══ Supplied text
In Bloomington, big changes are coming for the City Council, where four of the seven members will be new in 2014. Three incumbents who together had more than 40 years of experience did not seek re-election, and a fourth member, Thomas Hulting, lost to challenger Andrew Carlson. Jack Baloga, the only other incumbent who ran for re-election, held onto his seat.
Newcomers Cynthia Bemis Abrams and Jon Oleson also won seats on the Bloomington council. A fifth council race, in District 1, was so tight that there will be a recount. With almost 3,100 votes cast, Dwayne Lowman led Richard Bohnen by two votes.
Although council seats are nonpartisan, candidates in four Bloomington races had support of the local Tea Party. None of those candidates were elected, though Bohnen could be if he wins a recount for the District 1 seat.
Golden Valley also will see change on its council. Steven Schmidgall kept his seat, while newcomers Andy Snope and Larry Fonnest will take seats vacated by veterans.
════
══ Data supplied
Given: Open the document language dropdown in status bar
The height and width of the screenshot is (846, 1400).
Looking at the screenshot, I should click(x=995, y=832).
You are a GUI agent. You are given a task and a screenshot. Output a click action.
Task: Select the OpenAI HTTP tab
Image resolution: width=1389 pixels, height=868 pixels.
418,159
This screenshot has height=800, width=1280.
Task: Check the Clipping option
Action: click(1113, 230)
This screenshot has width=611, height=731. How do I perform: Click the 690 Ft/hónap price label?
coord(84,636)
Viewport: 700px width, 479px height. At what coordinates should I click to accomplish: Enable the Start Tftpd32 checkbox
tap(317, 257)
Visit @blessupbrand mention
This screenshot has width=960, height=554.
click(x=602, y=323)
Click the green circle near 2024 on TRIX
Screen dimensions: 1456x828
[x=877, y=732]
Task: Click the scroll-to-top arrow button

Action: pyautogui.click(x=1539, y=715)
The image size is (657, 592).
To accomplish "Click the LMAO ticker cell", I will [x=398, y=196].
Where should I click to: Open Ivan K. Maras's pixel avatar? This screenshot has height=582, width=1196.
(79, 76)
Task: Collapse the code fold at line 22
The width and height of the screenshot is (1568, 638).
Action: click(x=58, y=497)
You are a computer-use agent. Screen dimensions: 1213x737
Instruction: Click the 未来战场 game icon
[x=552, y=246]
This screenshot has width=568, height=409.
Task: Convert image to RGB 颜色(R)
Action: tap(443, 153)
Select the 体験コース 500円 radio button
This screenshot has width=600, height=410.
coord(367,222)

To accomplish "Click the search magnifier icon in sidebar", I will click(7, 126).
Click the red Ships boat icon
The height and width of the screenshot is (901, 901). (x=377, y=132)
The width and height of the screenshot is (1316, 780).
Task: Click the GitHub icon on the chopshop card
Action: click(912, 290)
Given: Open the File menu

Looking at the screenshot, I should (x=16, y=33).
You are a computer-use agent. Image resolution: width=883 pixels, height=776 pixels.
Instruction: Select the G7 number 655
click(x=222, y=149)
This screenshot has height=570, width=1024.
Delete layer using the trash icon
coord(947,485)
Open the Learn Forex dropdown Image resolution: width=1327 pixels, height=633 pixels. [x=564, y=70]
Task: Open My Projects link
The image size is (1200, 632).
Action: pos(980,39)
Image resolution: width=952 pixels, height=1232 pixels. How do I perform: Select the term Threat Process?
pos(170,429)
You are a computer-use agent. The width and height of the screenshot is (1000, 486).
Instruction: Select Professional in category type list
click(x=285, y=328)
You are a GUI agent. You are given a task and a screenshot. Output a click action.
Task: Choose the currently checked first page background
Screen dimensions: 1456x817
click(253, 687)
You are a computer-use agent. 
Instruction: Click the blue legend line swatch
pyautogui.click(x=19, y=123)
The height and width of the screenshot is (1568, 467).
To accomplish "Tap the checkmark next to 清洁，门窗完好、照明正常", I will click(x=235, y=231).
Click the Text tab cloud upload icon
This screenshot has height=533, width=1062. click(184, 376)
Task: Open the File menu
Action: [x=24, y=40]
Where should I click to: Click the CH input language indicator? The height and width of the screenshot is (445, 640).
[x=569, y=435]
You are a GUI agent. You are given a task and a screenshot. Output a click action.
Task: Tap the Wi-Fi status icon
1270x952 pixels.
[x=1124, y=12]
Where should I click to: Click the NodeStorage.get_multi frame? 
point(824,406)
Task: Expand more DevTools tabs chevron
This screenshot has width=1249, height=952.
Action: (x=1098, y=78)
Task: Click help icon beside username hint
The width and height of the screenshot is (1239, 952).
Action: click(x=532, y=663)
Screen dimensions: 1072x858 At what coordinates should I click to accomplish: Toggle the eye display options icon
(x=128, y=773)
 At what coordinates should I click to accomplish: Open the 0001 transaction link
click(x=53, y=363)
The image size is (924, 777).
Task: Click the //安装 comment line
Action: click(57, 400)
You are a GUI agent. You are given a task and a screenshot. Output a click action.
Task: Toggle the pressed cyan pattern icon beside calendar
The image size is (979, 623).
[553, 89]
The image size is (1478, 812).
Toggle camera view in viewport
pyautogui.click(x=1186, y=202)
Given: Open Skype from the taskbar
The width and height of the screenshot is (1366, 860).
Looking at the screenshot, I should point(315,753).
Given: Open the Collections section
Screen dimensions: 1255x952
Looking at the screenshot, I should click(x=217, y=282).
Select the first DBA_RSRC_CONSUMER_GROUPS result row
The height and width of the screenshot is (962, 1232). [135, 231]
════
In the passage on the council elections, write out the part that opens with the words containing "In Bloomington, big" and closes with "by two votes.", substituting "opponent" for "challenger".

_Task output_:
In Bloomington, big changes are coming for the City Council, where four of the seven members will be new in 2014. Three incumbents who together had more than 40 years of experience did not seek re-election, and a fourth member, Thomas Hulting, lost to opponent Andrew Carlson. Jack Baloga, the only other incumbent who ran for re-election, held onto his seat.
Newcomers Cynthia Bemis Abrams and Jon Oleson also won seats on the Bloomington council. A fifth council race, in District 1, was so tight that there will be a recount. With almost 3,100 votes cast, Dwayne Lowman led Richard Bohnen by two votes.